• [Your instructions]
Pull out every line below that holds the word "screenshot".

• [Data to examine]

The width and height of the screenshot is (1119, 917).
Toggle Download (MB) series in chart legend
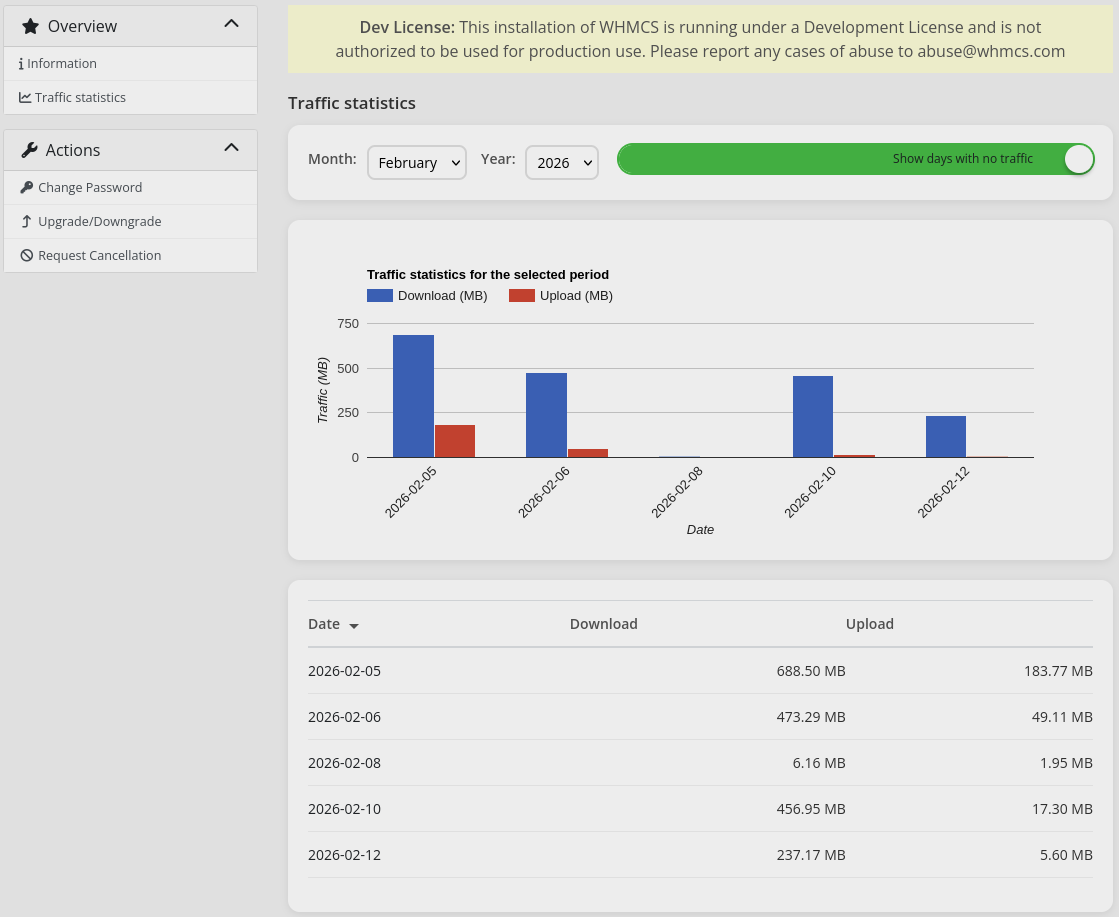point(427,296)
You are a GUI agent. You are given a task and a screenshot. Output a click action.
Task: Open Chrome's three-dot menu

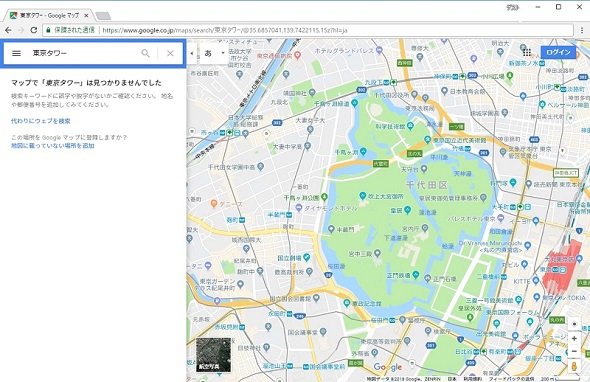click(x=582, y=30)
...
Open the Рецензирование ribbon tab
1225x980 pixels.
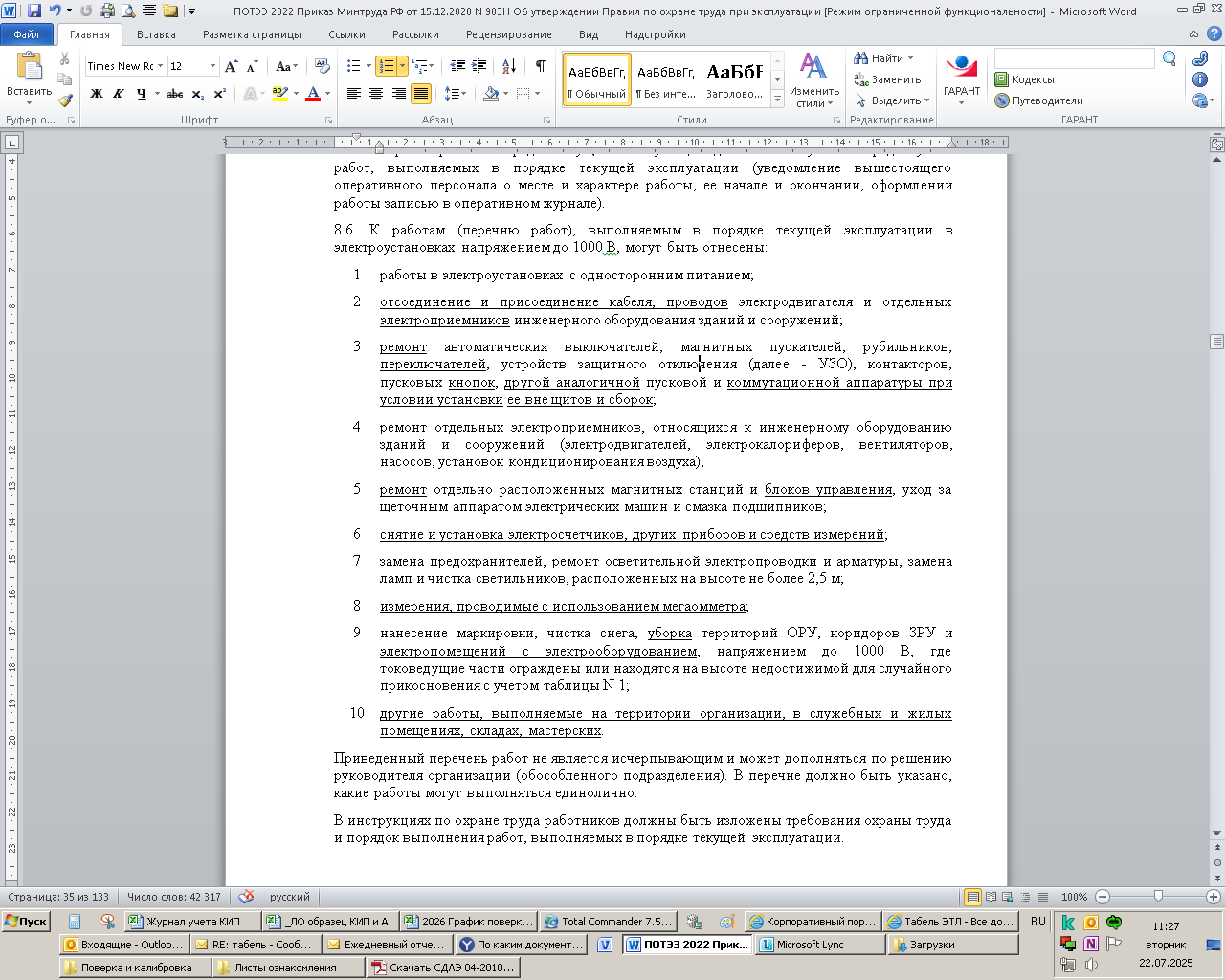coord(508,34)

• [Response to the task]
The width and height of the screenshot is (1119, 917).
You are a GUI agent. You are given a task and a screenshot. Output a click action.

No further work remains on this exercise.